The following are the top stories in the national and international press today.

Times of Malta reports that a 49-year-old man was charged with raping the eight-year-old daughter of his former partner while the girl’s mother was out prostituting herself. It also says Tuesday’s nationwide power outage was the result of a single faulty cable.

In-Nazzjon says the blackout was one the like of which had not been seen in 25 years, with many industrial and commercial zones as well as families having to spend 19 hours without electricity.

L-Orizzont says the blackout provided astronomers with an opportunity to take photographs of star-lit skies, something they found difficult to do on other days because of light pollution.

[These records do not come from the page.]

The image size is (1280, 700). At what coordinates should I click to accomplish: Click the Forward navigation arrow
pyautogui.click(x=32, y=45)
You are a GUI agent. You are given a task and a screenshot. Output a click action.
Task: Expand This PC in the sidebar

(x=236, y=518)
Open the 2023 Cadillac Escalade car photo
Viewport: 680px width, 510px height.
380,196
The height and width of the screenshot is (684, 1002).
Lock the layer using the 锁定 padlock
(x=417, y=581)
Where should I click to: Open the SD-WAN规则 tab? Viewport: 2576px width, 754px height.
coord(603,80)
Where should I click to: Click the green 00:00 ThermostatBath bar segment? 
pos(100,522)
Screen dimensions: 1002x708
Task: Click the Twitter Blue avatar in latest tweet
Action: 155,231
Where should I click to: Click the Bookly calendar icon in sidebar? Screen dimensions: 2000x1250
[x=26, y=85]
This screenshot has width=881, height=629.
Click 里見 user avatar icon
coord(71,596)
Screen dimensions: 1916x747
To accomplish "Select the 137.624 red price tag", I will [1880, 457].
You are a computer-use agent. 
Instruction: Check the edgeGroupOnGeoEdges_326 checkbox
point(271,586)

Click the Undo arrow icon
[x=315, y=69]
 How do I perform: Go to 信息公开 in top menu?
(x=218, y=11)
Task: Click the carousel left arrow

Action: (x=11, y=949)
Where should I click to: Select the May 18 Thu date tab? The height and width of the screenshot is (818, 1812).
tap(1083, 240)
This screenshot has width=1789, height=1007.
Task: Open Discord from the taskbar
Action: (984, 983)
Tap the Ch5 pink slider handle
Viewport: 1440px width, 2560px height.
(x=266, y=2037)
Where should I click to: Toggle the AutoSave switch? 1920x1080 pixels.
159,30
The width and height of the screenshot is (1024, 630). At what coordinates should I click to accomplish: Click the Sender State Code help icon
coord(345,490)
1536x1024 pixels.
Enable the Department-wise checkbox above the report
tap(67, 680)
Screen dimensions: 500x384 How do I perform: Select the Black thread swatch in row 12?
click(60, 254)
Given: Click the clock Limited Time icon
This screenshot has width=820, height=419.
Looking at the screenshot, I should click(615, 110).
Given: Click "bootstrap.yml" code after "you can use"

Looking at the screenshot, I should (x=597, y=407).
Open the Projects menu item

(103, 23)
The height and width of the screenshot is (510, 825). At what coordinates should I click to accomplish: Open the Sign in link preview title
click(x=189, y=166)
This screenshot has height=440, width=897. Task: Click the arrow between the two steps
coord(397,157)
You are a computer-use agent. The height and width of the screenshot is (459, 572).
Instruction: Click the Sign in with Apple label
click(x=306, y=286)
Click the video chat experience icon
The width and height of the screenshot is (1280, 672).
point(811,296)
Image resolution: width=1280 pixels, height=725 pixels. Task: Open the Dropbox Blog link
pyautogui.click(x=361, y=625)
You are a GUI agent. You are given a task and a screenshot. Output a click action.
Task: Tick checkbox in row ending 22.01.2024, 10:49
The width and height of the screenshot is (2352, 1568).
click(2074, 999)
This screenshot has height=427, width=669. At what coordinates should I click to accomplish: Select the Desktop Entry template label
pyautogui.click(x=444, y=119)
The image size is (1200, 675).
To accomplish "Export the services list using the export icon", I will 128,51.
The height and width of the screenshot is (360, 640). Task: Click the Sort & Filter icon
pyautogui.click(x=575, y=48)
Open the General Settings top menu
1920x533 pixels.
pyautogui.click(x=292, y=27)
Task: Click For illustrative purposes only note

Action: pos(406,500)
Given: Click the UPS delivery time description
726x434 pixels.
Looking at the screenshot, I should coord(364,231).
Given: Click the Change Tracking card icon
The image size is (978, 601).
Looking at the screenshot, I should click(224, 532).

The Malta Independent says the Mgarr Feast and Culture Committee has blasted former parish priest Emanuel Camilleri and branded him a “de facto dictator”.

International news

Fox News reports that after a US Army Special Forces team was flown atop Sinjar Mountain in Iraq to assess the situation, Defence Secretary Chuck Hagel told reporters that far fewer refugees were stranded and it was far less likely the US would undertake a rescue mission. Hagel said airdrops of food and water had sustained the refugees and that airstrikes on Islamic State group militants had allowed many to escape.

A senior Isis official has confirmed to CNN that jihadists have detain at least 100 women and children Yazidis. They were kidnapped a week ago in Sinjar when fighters have entered, killing a large number of men. The official said they were taken to Mosul where they would be converted to Islam.

Le Soir announces that an extraordinary EU Foreign Affairs Council takes place in Brussels tomorrow to discuss the crisis in Iraq, Gaza and Ukraine. The meeting would be chaired by the the EU Foreign Policy chief Catherine Ashton.

Al Ahram says Egyptian and Palestinian officials have said Israel and Hamas have agreed to extend a temporary cease-fire for five days,  permitting the sides to continue to negotiate a substantive deal to end the war in Gaza. Yet even as the extension was announced just minutes before a previous truce was set to expire at midnight, violence spiked, with Palestinian militants firing five rockets at Israel and Israel targeting sites across the Gaza Strip in response.

The New York Times reports Saudi Arabia has given $100 million to the United Nations to help in the global fight against terrorism. UN Secretary-General Ban Ki-moon accepted the donation for the United Nations Counter-terrorism Centre – launched in 2011 to tackle new security threats posed by terrorism. The Saudi donation follows its giving $500 million to the UN effort helping Iraqis forced to flee the violence in their own country.

Reuters reports Pope Francis arrived in the South Korean capital Seoul after sending an unprecedented message of goodwill to China as he flew over the country that does not allow its Catholics to recognise his authority. The pontiff will spend five days in South Korea, meeting some of the country's five million Catholics on the first trip by a pontiff to Asia since 1999. North Korea fired three short-range rockets off its east coast on Thursday, South Korea's Ministry of Defence said, shortly before Pope Francis arrived in Seoul.

Kyiv Post says a rebel-held city in eastern Ukraine came under intensified shelling Wednesday as the UN revealed that the death toll from the fighting between government troops and separatists has nearly doubled in the last two weeks. The UN's human rights office said the organisation's very conservative estimates show the overall death toll has risen to at least 2,086 people as of August 10, up from 1,129 on July 26.

O Globo reports Brazilian presidential candidate Eduardo Campos has died in a plane crash, ahead of elections in October. Brazil’s air force said the small Cessna aircraft carrying Campos had attempted to land in bad weather. The government has ordered three days of official mourning.

Focus news agency says a consignment of experimental Ebola drugs has arrived in Liberia to treat two doctors suffering from the virus, which has killed more than 1,000 people across four West African countries. The world's worst outbreak of Ebola has claimed the lives of 1,069 people and there are 1,975 probable and suspected cases, the vast majority in Guinea, Liberia and Sierra Leone, according to new figures from the World Health Organisation. Three people have died in Nigeria.

The Associated Press says a large international study questions the conventional wisdom that most people should cut back on salt, suggesting that the amount most people consume is appropriate for heart health – and too little may be as bad as too much. The findings came under immediate attack by other scientists. Limiting salt is still important for people with high blood pressure and a second study estimates that too much sodium contributes to up to 1.65 million deaths each year. The studies both have strengths and weaknesses, and come as the US government is preparing to nudge industry to trim sodium in processed and restaurant foods.